§ Requirement
Whenever the word "computer" shows up in a line of the data, copy that line.

§ Supplied records
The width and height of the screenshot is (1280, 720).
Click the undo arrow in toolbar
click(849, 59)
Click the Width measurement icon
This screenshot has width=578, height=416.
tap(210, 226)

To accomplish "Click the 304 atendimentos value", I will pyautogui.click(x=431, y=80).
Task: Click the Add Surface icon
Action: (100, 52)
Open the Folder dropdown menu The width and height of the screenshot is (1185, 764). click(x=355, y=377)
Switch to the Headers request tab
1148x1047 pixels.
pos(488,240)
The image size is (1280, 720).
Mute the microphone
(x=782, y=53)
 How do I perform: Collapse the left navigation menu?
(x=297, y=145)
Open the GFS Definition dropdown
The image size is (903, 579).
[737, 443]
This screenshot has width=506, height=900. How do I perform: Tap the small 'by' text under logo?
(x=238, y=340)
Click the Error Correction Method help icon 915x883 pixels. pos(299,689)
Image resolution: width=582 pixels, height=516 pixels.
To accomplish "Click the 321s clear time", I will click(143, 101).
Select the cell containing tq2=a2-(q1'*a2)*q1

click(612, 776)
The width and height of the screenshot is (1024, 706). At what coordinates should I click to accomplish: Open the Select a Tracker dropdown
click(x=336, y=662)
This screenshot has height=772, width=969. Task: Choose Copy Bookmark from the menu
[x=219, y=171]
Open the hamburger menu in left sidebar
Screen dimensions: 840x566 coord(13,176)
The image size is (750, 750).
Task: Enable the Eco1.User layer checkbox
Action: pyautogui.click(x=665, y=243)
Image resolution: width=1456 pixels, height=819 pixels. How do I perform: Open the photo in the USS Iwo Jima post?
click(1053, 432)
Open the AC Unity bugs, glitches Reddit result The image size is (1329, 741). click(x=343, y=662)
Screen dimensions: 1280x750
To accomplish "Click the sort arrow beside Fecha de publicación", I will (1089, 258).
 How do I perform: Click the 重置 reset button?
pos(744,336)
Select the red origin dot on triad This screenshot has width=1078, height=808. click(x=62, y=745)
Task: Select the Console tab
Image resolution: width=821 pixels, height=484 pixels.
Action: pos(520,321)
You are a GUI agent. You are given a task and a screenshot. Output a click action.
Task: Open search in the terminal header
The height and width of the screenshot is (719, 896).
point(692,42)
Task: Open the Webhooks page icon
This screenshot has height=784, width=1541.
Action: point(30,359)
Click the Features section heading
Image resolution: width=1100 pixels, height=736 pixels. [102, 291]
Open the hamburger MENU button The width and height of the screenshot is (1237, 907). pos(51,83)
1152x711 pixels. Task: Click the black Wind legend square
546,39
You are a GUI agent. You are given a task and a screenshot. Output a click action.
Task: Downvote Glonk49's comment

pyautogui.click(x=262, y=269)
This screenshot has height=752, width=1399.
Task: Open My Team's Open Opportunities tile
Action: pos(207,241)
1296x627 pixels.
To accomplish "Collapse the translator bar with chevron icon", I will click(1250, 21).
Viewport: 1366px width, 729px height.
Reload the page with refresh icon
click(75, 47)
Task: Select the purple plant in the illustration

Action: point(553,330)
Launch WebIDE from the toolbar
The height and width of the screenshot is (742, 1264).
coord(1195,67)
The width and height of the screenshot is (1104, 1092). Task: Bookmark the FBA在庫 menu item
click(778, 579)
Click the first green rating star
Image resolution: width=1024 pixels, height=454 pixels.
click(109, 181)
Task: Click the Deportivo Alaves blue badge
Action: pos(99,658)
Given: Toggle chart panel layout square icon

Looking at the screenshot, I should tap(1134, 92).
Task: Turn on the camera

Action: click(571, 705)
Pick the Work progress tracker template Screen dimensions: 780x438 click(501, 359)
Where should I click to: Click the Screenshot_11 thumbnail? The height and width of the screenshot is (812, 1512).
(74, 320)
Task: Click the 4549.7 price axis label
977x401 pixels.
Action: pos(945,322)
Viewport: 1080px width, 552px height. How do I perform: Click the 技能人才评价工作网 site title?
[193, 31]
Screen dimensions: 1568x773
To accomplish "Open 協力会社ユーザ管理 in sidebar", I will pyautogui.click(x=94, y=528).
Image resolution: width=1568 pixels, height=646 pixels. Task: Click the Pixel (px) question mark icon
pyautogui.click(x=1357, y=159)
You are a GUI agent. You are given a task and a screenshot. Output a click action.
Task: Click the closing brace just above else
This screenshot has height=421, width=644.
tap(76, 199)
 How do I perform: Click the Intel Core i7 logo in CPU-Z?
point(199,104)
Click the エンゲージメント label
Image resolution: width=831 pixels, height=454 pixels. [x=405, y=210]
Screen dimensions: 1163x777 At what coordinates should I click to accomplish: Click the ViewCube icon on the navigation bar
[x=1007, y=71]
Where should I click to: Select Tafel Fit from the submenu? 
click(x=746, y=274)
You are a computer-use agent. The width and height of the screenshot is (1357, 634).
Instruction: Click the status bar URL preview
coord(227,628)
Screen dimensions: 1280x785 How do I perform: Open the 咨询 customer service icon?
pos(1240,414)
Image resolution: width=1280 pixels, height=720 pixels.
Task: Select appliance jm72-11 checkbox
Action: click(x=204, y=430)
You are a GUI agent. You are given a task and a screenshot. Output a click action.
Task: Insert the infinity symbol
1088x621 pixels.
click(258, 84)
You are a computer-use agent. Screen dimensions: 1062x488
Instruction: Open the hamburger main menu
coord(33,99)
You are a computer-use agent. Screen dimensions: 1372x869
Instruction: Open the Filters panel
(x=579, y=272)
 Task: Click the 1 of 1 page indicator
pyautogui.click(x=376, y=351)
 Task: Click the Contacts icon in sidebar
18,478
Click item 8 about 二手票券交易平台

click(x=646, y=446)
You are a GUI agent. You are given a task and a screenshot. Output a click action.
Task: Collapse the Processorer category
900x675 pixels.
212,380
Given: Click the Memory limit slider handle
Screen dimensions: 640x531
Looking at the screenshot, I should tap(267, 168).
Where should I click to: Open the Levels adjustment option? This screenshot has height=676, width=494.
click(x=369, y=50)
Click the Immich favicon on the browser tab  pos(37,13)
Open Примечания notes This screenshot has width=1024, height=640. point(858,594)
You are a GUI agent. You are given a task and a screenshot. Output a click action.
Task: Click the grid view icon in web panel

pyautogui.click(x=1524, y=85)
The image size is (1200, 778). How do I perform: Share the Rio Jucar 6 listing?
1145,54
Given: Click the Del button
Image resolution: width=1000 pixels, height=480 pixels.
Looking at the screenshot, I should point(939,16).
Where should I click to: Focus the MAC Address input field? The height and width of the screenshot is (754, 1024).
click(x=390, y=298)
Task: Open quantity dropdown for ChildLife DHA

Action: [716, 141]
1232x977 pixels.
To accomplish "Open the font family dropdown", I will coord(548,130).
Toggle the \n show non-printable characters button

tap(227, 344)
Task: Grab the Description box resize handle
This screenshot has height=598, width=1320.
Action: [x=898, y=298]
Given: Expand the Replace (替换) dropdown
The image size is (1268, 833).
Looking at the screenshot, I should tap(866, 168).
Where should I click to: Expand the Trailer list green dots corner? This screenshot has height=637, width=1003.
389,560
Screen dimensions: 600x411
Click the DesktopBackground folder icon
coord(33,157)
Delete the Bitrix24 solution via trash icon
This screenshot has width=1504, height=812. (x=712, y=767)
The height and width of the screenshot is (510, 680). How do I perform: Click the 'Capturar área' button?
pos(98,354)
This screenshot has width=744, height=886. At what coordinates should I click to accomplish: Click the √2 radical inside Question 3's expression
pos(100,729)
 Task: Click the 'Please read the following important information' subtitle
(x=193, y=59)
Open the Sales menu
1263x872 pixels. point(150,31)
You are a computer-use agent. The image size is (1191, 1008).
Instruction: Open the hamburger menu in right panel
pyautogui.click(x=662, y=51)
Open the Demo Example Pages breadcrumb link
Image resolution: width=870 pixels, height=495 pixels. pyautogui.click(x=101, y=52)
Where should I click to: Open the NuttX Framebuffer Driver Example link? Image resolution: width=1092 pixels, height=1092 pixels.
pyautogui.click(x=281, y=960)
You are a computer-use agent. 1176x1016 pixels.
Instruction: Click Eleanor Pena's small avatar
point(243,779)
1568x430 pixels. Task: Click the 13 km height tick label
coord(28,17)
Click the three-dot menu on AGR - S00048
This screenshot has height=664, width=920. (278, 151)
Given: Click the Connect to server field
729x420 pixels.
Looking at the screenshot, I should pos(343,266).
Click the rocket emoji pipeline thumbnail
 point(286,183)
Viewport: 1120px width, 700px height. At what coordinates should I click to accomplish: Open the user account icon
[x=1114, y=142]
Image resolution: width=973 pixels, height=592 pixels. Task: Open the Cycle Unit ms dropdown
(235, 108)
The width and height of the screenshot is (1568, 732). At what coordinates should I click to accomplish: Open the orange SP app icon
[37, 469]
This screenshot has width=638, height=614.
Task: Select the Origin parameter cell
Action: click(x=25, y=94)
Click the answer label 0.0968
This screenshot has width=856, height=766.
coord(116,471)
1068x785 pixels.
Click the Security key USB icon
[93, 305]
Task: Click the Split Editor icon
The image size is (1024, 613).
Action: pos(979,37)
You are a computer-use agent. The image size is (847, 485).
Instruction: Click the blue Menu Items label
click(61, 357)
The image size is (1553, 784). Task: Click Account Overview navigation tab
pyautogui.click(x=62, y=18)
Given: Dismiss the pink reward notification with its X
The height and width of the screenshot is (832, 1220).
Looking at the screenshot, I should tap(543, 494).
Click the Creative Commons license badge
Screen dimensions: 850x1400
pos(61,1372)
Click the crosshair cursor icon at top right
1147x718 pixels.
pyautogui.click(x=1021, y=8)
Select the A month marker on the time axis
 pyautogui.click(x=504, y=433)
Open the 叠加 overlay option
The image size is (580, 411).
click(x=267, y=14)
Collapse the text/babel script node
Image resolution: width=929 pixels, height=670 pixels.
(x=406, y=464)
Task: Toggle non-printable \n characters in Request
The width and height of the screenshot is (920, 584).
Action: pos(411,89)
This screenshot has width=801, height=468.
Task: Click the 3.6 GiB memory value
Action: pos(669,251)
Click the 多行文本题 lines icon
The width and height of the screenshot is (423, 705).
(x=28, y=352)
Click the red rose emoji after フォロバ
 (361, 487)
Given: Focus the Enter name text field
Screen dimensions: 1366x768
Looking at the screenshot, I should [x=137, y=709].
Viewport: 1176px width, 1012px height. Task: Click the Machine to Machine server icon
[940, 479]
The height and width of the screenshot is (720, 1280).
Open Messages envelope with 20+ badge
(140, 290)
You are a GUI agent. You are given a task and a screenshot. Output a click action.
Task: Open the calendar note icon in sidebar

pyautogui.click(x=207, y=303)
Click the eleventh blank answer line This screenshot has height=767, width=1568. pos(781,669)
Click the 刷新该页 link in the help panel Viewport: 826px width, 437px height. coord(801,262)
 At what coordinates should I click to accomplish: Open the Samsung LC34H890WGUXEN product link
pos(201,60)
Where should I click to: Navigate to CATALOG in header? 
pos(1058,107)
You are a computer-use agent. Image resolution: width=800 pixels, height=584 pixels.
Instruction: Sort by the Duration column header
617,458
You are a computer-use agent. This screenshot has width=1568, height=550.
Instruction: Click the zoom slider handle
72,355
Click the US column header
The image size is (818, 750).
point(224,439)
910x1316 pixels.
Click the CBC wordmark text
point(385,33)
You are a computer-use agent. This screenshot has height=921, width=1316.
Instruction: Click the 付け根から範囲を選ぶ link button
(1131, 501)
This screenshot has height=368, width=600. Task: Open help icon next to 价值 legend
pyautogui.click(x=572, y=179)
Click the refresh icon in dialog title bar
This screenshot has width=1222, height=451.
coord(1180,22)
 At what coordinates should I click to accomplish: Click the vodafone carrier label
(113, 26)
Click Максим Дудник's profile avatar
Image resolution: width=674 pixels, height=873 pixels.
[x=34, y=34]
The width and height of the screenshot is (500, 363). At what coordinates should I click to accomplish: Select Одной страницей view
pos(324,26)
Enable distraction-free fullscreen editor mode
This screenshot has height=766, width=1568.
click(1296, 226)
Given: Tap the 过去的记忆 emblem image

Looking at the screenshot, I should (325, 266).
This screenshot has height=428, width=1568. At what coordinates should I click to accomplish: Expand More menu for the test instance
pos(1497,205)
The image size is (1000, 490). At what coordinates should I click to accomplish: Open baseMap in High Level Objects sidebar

§ Exercise response
You are a computer-use agent. The width and height of the screenshot is (1357, 634).
You are a computer-use agent. Screen dimensions: 1062x488
You are a computer-use agent. Screen dimensions: 1372x869
You are a computer-use agent. The image size is (1191, 1008).
You are a computer-use agent. 1176x1016 pixels.
You are a computer-use agent. The image size is (847, 485).
You are a computer-use agent. Image resolution: width=800 pixels, height=584 pixels.
You are a computer-use agent. This screenshot has width=1568, height=550.
You are a computer-use agent. This screenshot has height=921, width=1316.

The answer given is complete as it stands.